À ces paroles, qui accusaient d’une sorte de complicité l’honnête villageois avec les vols supposés dont on chargeait son fils, ne pouvant retenir sa colère, le père de Pierre leva son bras robuste sur le petit vaurien qui parlait de la sorte ; mais, leste comme une couleuvre, celui-ci glissa entre ses jambes et se déroba à la correction.

Lorsqu’il fut à distance, il riposta :

» Allons, le vieux, ne vous fâchez pas, et suivez-nous, si vous voulez. »

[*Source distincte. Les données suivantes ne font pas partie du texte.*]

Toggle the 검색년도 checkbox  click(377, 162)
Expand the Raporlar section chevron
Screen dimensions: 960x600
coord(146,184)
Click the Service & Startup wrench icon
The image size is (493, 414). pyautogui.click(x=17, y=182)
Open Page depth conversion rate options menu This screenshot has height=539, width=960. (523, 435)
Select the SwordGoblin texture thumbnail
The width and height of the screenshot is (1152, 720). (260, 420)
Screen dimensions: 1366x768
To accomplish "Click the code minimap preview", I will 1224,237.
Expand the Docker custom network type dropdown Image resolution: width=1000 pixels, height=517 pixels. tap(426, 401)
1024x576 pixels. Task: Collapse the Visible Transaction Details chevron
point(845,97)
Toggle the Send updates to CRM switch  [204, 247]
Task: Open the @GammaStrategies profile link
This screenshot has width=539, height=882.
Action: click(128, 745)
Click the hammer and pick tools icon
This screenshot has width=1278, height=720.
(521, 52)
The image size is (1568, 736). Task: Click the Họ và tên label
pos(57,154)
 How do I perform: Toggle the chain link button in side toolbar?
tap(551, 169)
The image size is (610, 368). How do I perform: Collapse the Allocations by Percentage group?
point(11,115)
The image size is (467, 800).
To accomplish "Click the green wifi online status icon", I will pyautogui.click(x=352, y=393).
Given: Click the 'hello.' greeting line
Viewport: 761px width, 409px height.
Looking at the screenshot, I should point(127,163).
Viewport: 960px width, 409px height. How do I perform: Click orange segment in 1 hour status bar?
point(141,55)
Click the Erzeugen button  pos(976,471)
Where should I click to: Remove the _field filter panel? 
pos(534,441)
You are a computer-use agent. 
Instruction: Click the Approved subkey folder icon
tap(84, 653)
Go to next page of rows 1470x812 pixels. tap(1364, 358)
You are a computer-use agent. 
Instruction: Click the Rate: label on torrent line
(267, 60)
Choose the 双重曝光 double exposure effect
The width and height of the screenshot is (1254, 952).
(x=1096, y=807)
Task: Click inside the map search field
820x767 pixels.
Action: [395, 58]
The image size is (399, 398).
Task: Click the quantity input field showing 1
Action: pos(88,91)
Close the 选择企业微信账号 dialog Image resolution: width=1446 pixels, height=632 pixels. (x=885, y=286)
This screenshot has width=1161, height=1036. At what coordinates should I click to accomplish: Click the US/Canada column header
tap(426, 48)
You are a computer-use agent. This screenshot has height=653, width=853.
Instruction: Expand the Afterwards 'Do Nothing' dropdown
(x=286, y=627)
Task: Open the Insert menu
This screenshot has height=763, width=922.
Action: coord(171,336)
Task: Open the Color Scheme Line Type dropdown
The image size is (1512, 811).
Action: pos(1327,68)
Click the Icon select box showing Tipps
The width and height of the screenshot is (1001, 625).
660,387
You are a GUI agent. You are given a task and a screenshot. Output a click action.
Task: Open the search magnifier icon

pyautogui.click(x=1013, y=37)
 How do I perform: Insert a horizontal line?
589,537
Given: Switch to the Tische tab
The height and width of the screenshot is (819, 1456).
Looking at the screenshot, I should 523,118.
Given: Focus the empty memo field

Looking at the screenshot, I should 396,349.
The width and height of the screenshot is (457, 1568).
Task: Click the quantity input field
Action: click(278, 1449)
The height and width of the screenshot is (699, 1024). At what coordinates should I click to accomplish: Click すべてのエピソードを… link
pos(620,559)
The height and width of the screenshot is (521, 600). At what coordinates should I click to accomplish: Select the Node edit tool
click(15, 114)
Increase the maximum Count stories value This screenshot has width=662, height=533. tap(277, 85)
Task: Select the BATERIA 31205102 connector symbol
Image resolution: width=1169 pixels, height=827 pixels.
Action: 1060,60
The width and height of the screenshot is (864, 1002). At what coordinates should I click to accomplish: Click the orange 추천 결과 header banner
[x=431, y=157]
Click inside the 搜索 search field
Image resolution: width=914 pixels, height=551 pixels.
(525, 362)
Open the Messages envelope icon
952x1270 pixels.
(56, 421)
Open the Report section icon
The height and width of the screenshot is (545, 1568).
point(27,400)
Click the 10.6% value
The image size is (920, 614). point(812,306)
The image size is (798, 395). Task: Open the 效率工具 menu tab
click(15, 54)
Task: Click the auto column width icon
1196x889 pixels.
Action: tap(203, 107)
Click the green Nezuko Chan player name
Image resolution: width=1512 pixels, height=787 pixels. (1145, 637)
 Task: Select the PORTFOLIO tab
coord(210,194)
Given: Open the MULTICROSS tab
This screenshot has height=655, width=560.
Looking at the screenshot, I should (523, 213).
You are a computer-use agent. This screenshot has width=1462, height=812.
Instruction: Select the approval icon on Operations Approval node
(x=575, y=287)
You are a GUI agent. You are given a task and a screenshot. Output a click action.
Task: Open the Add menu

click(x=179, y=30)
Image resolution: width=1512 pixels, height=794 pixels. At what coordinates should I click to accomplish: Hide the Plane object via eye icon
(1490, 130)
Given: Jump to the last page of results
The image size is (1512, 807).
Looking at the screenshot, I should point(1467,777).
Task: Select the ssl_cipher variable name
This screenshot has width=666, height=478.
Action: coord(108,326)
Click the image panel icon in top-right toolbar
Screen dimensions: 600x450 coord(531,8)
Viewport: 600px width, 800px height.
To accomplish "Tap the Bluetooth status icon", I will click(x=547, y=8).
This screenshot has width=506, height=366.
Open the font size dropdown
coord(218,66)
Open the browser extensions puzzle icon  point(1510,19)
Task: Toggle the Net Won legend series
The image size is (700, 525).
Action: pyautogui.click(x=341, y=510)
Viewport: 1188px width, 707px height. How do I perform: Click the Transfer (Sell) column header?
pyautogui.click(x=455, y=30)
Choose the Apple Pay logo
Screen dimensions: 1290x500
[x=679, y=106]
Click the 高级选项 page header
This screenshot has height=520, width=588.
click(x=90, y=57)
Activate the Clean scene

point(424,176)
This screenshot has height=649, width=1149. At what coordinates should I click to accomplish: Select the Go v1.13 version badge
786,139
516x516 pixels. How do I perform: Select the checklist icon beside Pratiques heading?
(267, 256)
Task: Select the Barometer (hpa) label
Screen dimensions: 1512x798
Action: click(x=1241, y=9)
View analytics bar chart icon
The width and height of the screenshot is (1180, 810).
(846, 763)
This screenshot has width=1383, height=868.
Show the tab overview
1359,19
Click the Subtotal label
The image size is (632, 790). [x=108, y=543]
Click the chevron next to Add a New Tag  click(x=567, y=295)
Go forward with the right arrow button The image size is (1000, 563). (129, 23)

Impatient de retrouver son fils, le père du petit Pierre se mit en marche ; sa femme le suivit, malgré l’injonction qu’il lui fit de ne pas quitter la maison. Quand une mère croit ses enfants en danger ou en faute, elle accourt toujours comme un ange gardien.

La nuit était froide, mais claire ; ainsi que nous l’avons dit, la lune et de belles étoiles éclairaient le firmament. Le père et la mère, en se soutenant l’un l’autre, purent donc suivre la trace des petits malfaiteurs qui couraient devant eux. Ceux-ci, arrivés au pied du tertre au sommet duquel Pierre était assis, se mirent à crier en agitant leurs bras en l’air :

» Le voilà ! le voilà ! il se repose après avoir tout ravagé.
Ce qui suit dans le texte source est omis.